(Screen grounding lines)
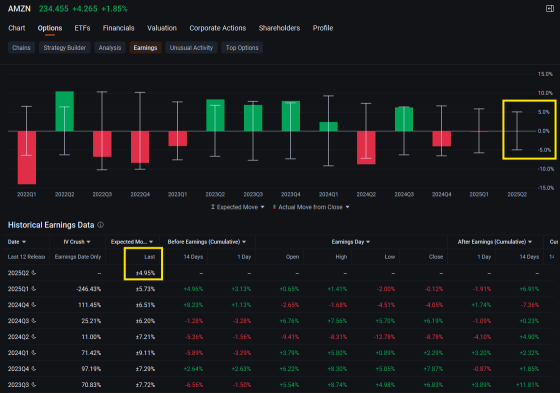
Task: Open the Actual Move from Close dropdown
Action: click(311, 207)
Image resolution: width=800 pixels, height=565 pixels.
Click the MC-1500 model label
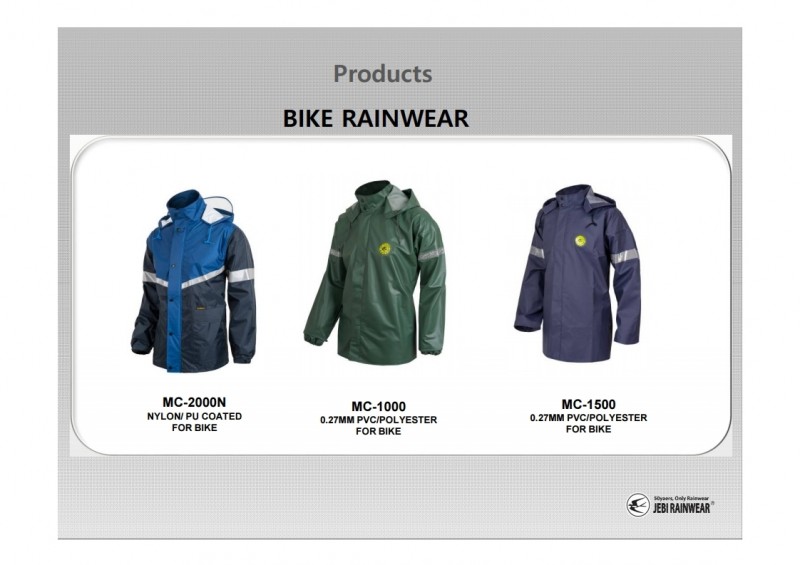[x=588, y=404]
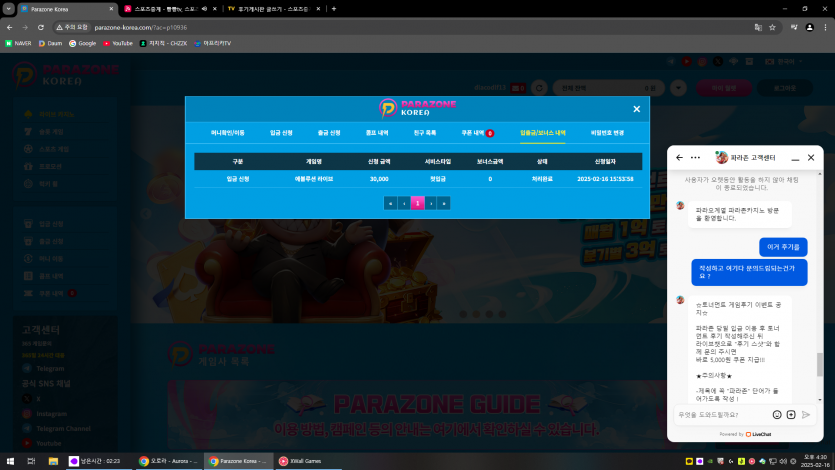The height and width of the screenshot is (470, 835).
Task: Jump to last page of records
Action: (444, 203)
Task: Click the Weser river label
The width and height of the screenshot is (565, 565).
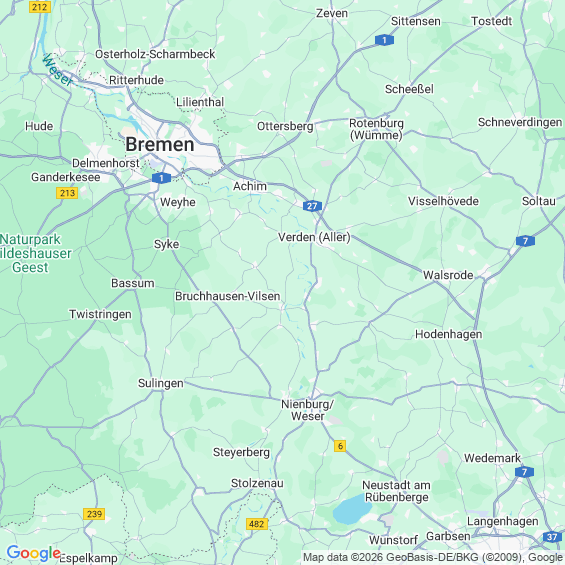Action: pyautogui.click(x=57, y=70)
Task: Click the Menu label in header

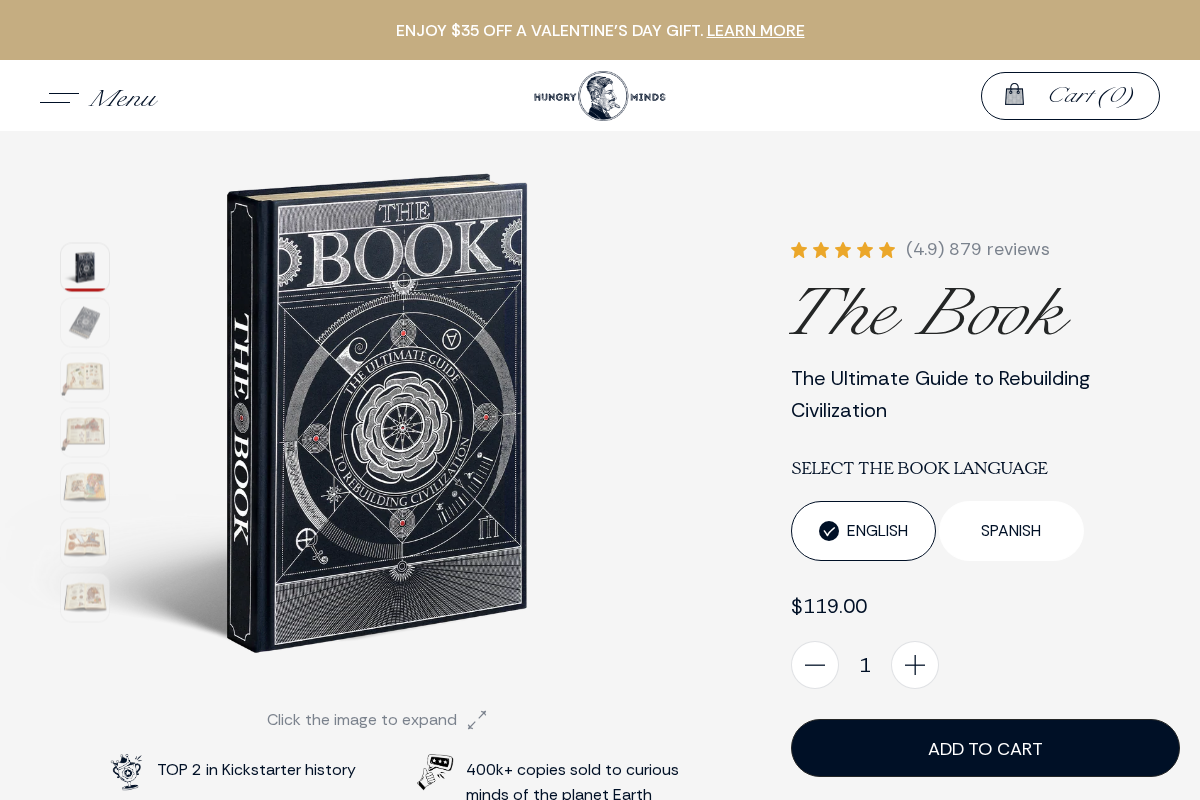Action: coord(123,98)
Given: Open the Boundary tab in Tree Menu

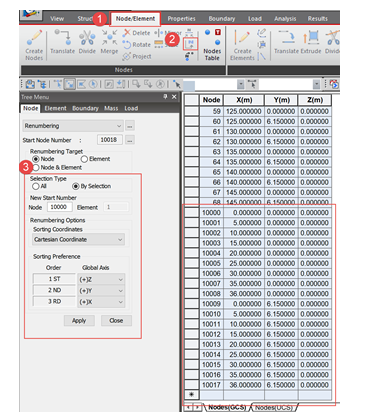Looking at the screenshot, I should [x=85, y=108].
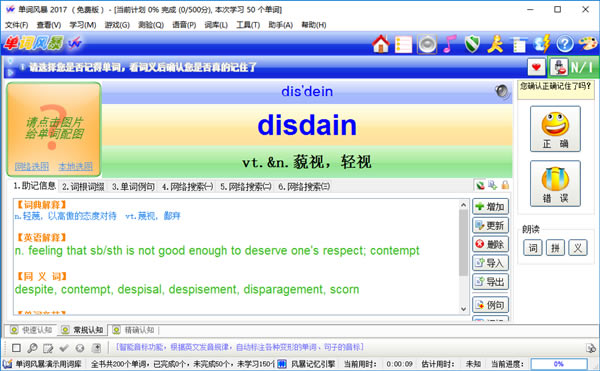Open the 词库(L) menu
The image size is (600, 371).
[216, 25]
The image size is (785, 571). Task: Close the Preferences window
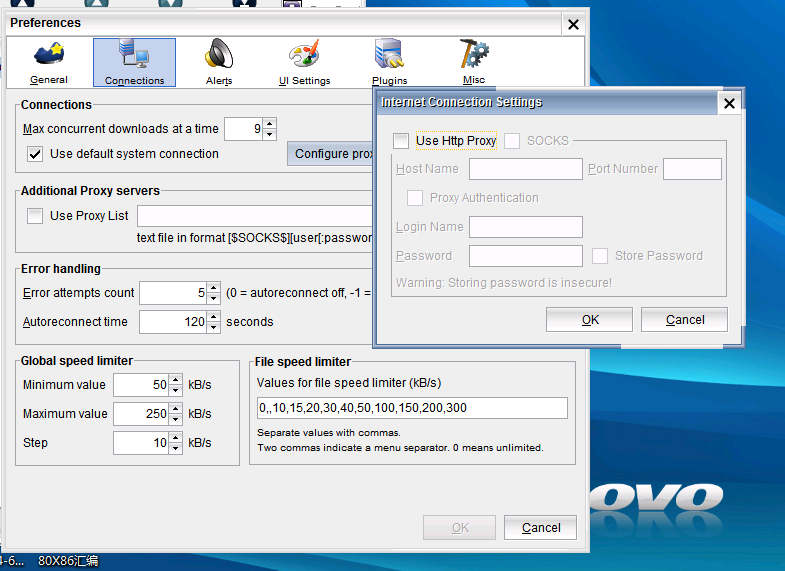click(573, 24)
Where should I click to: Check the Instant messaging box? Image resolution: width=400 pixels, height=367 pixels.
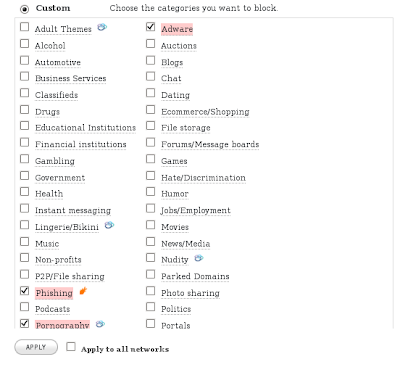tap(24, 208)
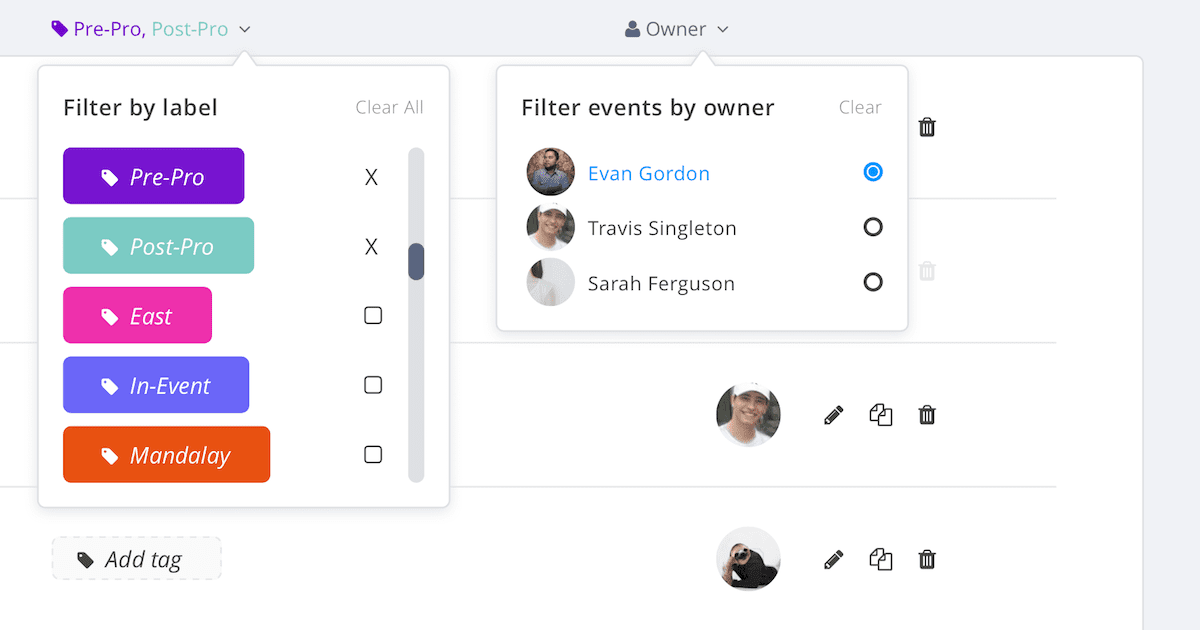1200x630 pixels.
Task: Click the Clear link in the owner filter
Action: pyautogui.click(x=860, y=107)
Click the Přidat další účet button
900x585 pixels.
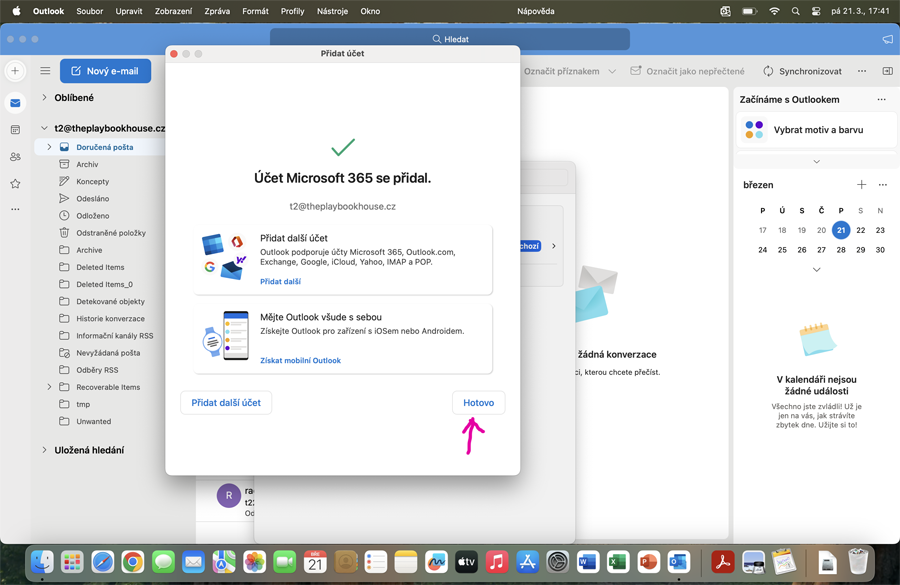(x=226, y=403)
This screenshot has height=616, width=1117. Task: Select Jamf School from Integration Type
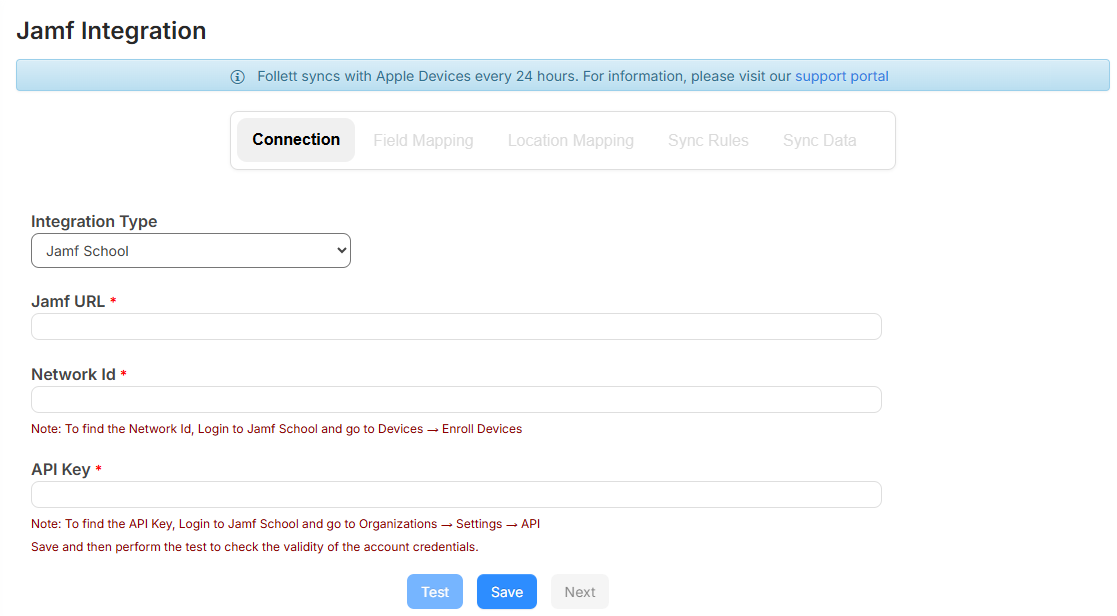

**GIVEN EXERCISE:**
Copy out the lines from the one containing "Task: Click the Menu label in header" through the last line, both included, with "Instant messaging" replaced by "Email notifications" and nothing else altered. Omit the pictures.

**SOLUTION:**
Task: Click the Menu label in header

Action: coord(123,98)
Given: Open the Boundary tab in Tree Menu

Looking at the screenshot, I should [x=85, y=108].
Open the 词库(L) menu
The image size is (600, 371).
[216, 25]
The image size is (785, 571). Task: Close the Preferences window
click(573, 24)
Where should I click to: Check the Email notifications box? Image resolution: width=400 pixels, height=367 pixels.
tap(24, 208)
1200x630 pixels.
Task: Click the Clear link in the owner filter
Action: pyautogui.click(x=860, y=107)
Click the Přidat další účet button
900x585 pixels.
(x=226, y=403)
This screenshot has height=616, width=1117. Task: Select Jamf School from Integration Type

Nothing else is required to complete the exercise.